Dina Temple-Raston uncovers a strange corner of the war on terror in Lackawanna, New York, home of the first homegrown al-Qaeda terrorist cell in America. Or was it?
The “Lackawanna Six” were young men, born of Yemeni families long settled in upstate New York, who took a trip to Pakistan and Afghanistan and spent time in an al-Qaeda training camp—long before the specter of 9/11, before most people had even heard of Osama bin Laden, and before the existence of the Homeland Security Act.

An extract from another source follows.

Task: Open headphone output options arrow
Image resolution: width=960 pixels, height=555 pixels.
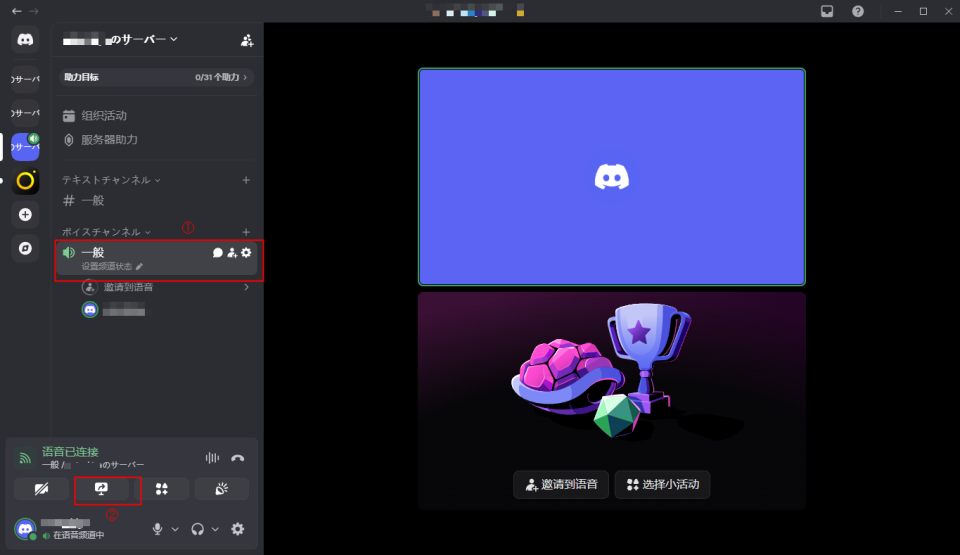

This is a story of preemptive imprisonment for an act of terrorism never committed, a terrorist cell that may not even have been a cell, and a mysterious al-Qaeda contact who was supposedly killed but whose remains were never found. The Jihad Next Door is a book that forces a reevaluation of the casualties of the war on terror.

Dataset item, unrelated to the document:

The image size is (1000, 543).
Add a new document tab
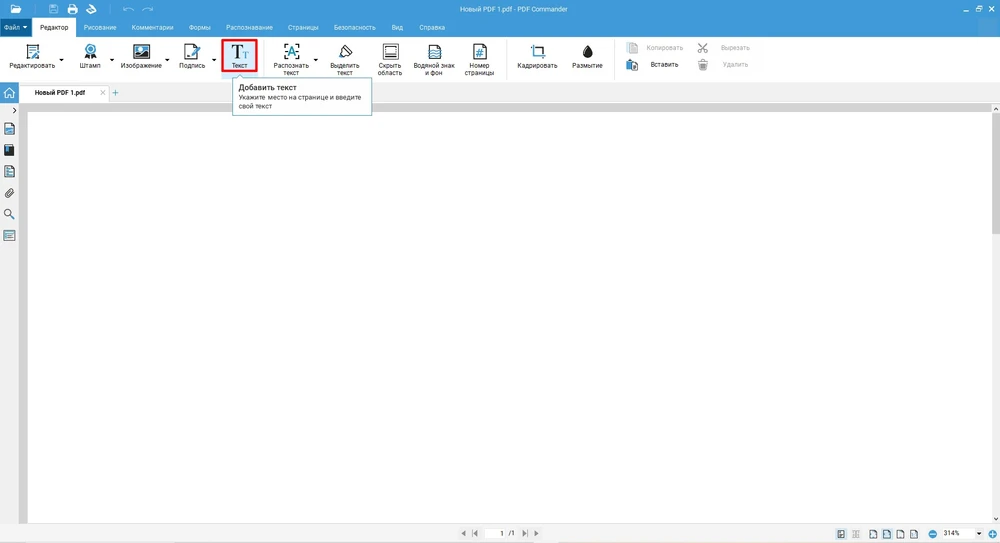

Dina Temple-Raston is the author of Justice on the Grass: Three Rwandan Journalists, Their Trial for War Crimes, and a Nation’s Quest for Redemption and A Death in Texas, which won a Barnes & Noble Discover Award. Currently a correspondent for NPR, she lives in New York City.
Marguerite Gavin has recorded over three hundred audiobooks in numerous genres. Her work has won AudioFile Earphones and Publishers Weekly Listen-Up awards as well as a nomination for the prestigious Audie award. AudioFile magazine says "Marguerite Gavin is an accomplished storyteller... with a sonorous voice, rich and full of emotion, she easily delivers wry humor and moves smoothly from accent to accent, recalling multiple characters perfectly." Gavin divides her time as an actress between the sound studio and classical theater. She lives in the Washington, DC area.